In both cases, Tankel attended the games with another adult and two boys who were assigned as their “little brothers.” But the boy whom police identified as the victim was the “little brother” assigned to the other adult, lawyers said in court. Tankel was accused of rubbing the boy in his genital area, over his clothes.
He was initially held in the Pinellas County Jail, but was released on $100,000 bail after a hearing in which several friends and community members vouched for him. Tankel was never formally charged.
After hearing that Tankel was cleared Thursday, Clearwater police spokesman Rob Shaw addressed some of Foster’s criticisms.
Shaw said the department followed standard procedure: A patrol officer interviewed the child first, followed by a child services investigator from the Pinellas County Sheriff’s Office.

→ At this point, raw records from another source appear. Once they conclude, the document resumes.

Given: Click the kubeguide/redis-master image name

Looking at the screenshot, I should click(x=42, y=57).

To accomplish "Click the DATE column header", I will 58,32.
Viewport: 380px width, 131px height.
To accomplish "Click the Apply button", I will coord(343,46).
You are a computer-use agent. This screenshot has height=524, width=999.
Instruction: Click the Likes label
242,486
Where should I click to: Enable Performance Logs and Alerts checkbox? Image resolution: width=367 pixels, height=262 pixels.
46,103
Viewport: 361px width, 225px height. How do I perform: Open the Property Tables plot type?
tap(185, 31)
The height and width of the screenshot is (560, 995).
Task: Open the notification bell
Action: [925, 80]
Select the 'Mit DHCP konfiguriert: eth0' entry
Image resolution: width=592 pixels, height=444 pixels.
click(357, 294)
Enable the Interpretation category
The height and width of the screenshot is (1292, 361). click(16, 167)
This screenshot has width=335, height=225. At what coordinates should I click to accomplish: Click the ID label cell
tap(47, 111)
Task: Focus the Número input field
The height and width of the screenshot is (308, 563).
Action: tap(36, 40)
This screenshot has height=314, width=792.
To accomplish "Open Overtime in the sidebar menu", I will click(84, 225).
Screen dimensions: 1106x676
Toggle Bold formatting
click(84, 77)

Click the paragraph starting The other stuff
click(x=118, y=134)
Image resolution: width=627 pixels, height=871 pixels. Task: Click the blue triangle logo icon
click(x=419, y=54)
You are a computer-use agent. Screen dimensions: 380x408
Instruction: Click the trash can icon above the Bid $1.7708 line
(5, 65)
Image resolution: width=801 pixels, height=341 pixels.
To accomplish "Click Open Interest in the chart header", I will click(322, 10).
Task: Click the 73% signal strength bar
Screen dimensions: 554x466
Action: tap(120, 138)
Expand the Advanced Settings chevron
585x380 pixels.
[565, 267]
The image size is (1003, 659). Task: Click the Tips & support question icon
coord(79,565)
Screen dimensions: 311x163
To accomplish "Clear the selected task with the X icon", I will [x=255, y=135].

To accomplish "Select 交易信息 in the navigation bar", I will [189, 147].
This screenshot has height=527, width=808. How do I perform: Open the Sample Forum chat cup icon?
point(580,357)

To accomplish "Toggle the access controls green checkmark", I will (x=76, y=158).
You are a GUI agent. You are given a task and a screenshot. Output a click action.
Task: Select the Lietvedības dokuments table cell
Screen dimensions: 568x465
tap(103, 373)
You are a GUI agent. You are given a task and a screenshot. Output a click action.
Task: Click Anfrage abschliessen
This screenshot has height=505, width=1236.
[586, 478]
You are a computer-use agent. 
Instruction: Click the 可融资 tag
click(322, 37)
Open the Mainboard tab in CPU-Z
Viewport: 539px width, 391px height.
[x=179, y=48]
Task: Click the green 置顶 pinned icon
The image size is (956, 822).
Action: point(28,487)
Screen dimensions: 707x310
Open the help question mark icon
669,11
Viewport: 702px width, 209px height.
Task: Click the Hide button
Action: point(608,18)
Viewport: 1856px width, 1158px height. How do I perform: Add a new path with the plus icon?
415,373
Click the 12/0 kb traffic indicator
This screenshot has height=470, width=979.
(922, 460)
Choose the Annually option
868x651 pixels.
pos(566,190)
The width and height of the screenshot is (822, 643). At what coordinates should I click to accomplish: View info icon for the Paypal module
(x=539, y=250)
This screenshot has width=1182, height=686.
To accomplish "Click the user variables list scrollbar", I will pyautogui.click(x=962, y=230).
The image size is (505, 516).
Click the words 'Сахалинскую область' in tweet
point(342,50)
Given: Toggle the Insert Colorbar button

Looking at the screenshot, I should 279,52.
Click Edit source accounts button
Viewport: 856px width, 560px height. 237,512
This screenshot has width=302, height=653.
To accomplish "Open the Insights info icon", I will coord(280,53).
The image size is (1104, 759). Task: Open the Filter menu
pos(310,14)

In the phone call, Tankel admits to horseplay, saying he gave a “purple nurple” to one of the boys from Big Brothers Big Sisters. It refers to when somebody squeezes someone’s nipple so hard, it bruises.
“What they’re talking about isn’t sexual conduct,” Foster said. “Whoever suggested that’s lewd and lascivious conduct needs to go back and read the statute.”
At the news conference, Tankel’s wife, Terri Tankel, characterized the last nine months as “a living hell” for her and her husband.
Robert Tankel agreed. “I feel like my reputation has been destroyed,” he said.
Executive Assistant State Attorney Kendall Davidson said there were valid reasons to investigate the case as a crime.
“We had testimony to support the allegations from the victim,” Davidson said, adding “the victim did testify consistently with the allegations and the charges.”
Davidson said the other child at the baseball games did not corroborate the accusations. He said it became clear there was not enough evidence to prove a case against Tankel.
“With our burden being as high as it is, once we developed the entire investigation, it didn’t appear we would prove the case,” he said.